Towards a greener transport future
University of Otago, Wellington researchers are reimagining land transport options, looking at how different scenarios might impact health and equity.
With more than one way to achieve a low-carbon land transport system, a research project at the University of Otago, Wellington is mapping the impacts of different options, not just on the environment and the economy, but also on health and equity.
The research is being led by Associate Professor Caroline Shaw (Department of Public Health) who says the project is unique in its approach.
“Most research projects don’t look at whole scenarios of developing new transport systems and they don’t consider equity issues in the way that we are.”
Shaw is working with fellow public health researchers at the University, Dr Anja Mizdrak and Dr Melissa McLeod, University of Auckland researchers Dr Rhys Jones and Professor Alistair Woodward, and Professor Tony Blakely from the University of Melbourne.
The researchers are analysing the impact of three low-carbon future scenarios for our transport system: the first is a broadly similar transport system where petrol cars are replaced by electric cars; the second is a transport system which prioritises population health; and the third is a kaupapa Māori model which focuses on themes of connection, both to whānau and to places of importance such as marae and areas where kai is collected.
“We can move to a low-carbon transport system and we can have nicer cities, be healthier and probably be happier as well.”
Shaw says the transport system developed in its current form because of decisions made in the past, however different decisions can be made about our future.
“What we have valued previously in terms of decision-making is time saved, getting people into work and the movement of cars.

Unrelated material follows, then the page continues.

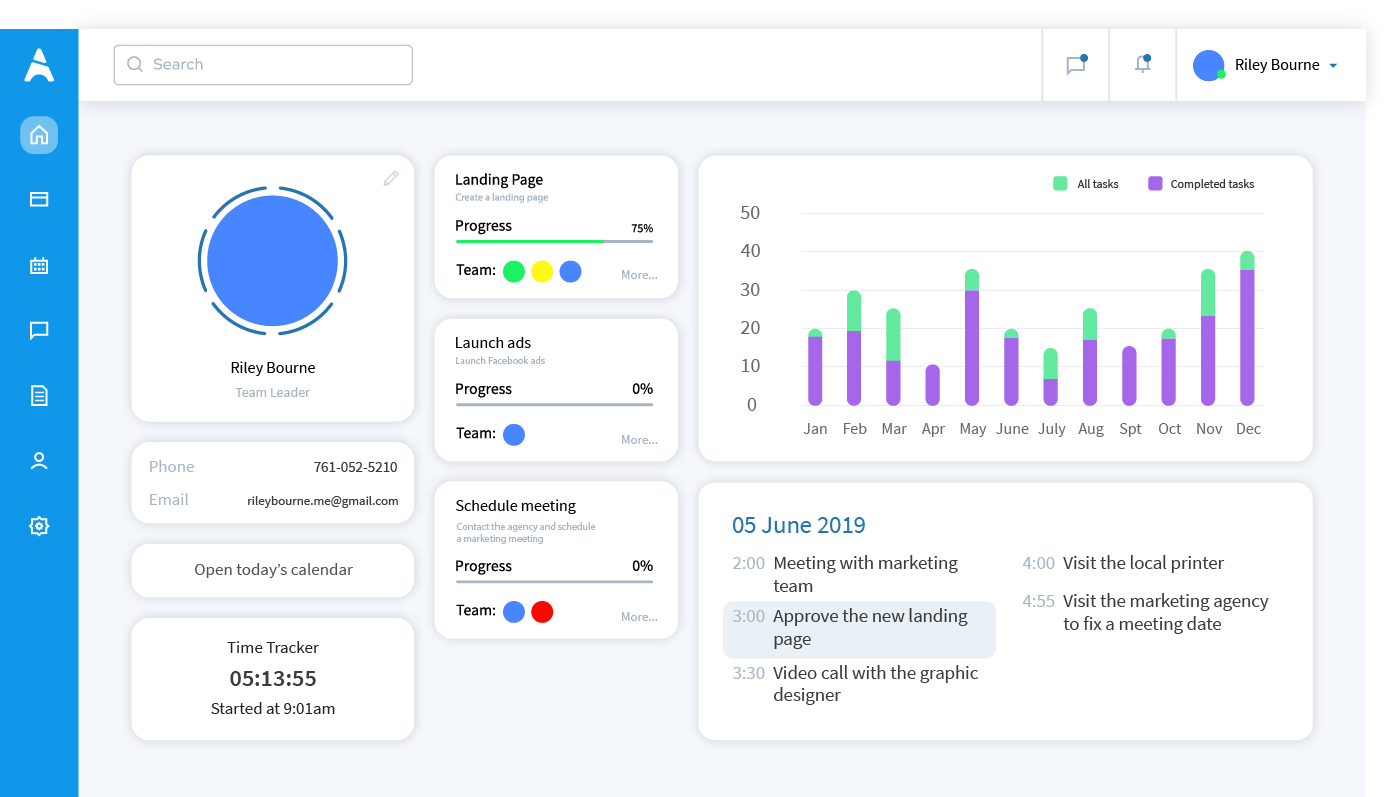Click More... on Landing Page card

(639, 275)
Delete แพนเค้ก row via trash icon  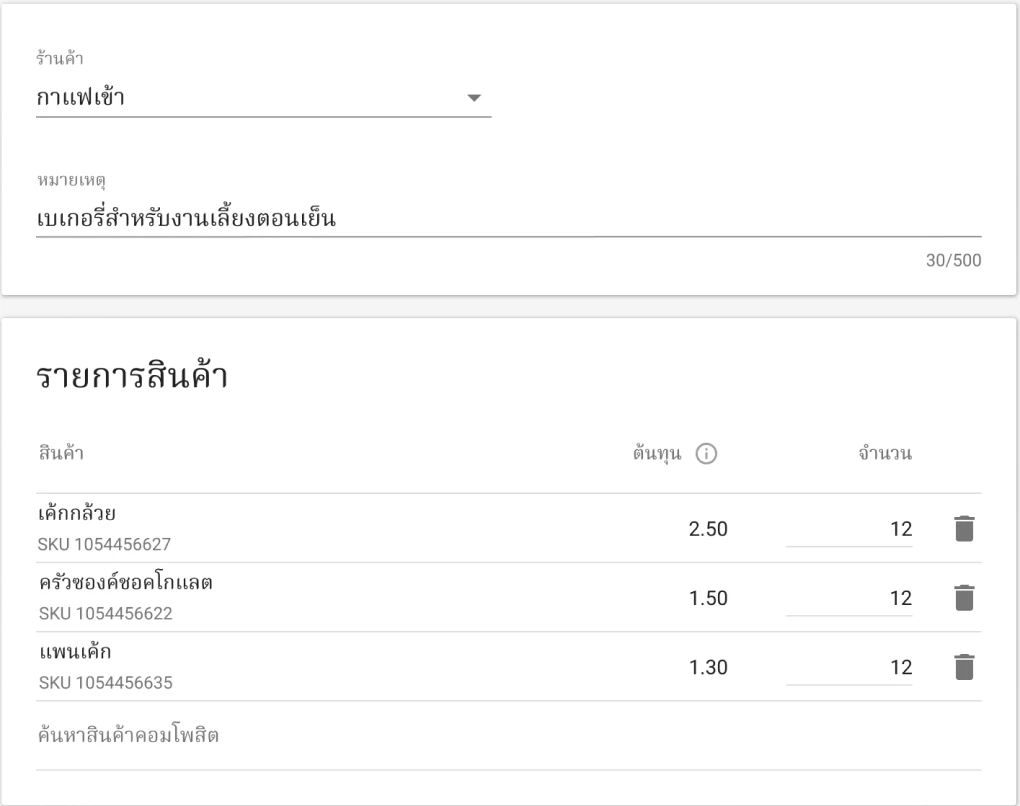(x=963, y=666)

And that is a particular set of values, even if we don’t think of it in that way. What we can do is value things differently. We can value people making active journeys, we can value connections between people, we can value health outcomes, and we could value equity.”
Mizdrak says there is increasing recognition that the country’s transport system is not working well. “It’s not working for the people who are stuck in traffic, and the more that is recognised the more opportunity it gives to improve things.”
A key part of the project involves developing three-dimensional illustrations of the different scenarios to help people visualise their cities with different transport systems in place.
McLeod, who is one of a team of researchers working on the kaupapa Māori strand of the work, says discussions on how the transport system could work differently provoke questions about how we value our time.
“It is not only about transport; it is thinking past that to what we actually want to be doing with our lives and what gives us well-being.”
Shaw says the need for change offers the chance of a brighter future. “We can move to a low-carbon transport system and we can have nicer cities, be healthier and probably be happier as well.”